• What you have to do
Locate, in the data below, the line that contains "Task: Click the window" and the line that contains "This screenshot has height=368, width=1142."; reproduce exactly those two lines and every line between them, nothing more.

• Material provided
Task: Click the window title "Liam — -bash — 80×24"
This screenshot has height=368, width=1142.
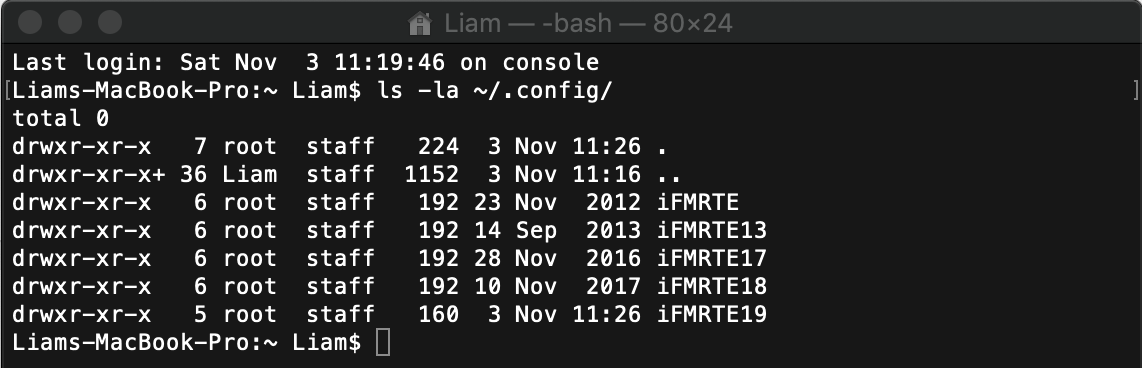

...

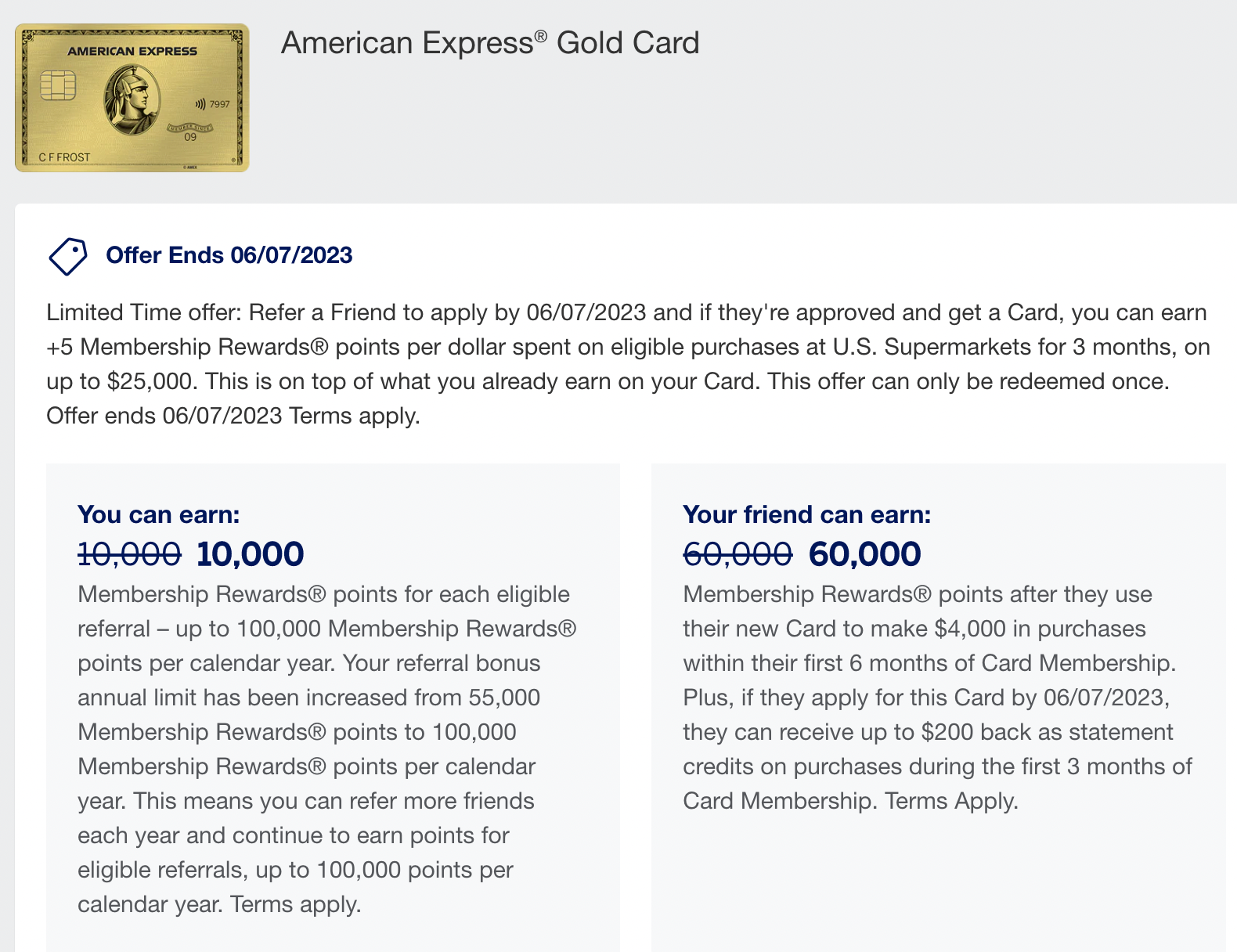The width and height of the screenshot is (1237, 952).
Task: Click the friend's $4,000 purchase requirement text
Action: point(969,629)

==

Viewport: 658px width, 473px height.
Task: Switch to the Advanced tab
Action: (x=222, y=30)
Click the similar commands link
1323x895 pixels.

• Worked solution
Task: Click the window title "Liam — -bash — 80×24"
This screenshot has height=368, width=1142.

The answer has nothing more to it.